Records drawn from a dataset
++++++++++
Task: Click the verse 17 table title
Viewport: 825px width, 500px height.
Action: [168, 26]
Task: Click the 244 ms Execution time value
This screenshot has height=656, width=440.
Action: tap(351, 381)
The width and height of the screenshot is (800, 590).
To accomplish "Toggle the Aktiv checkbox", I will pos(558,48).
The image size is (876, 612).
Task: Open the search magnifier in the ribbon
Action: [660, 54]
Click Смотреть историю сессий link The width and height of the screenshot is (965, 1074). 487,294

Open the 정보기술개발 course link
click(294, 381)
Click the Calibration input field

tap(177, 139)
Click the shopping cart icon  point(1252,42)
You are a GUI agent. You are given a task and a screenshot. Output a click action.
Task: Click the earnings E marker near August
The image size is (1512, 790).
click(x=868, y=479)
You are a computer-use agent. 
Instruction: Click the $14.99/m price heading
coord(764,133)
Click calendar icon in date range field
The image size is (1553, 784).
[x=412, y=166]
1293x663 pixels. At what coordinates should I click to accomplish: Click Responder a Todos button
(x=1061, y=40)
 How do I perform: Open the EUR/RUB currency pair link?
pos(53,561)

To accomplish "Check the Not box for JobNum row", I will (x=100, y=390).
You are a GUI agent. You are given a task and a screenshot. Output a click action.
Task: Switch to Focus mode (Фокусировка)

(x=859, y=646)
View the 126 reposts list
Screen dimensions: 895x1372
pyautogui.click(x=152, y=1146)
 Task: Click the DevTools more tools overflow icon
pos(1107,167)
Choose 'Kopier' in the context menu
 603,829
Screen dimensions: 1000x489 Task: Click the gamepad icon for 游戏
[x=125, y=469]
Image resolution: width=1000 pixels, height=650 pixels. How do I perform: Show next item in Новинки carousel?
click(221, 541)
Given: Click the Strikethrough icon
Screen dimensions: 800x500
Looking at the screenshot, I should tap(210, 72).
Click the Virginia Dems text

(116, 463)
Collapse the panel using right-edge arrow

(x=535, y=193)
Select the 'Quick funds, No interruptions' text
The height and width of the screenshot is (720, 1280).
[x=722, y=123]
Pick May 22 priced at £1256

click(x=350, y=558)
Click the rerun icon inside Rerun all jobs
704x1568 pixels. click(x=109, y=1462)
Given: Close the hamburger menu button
++++++++++
REQUIREMENT: In the records above, the line with "Choose 'Kopier' in the context menu" marks the start and the line with "Given: Click the Strikethrough icon" marks the end; copy that stretch exactly, both lines included, and nothing else.

SOLUTION FOR THIS PROBLEM:
Choose 'Kopier' in the context menu
 603,829
Screen dimensions: 1000x489 Task: Click the gamepad icon for 游戏
[x=125, y=469]
Image resolution: width=1000 pixels, height=650 pixels. How do I perform: Show next item in Новинки carousel?
click(221, 541)
Given: Click the Strikethrough icon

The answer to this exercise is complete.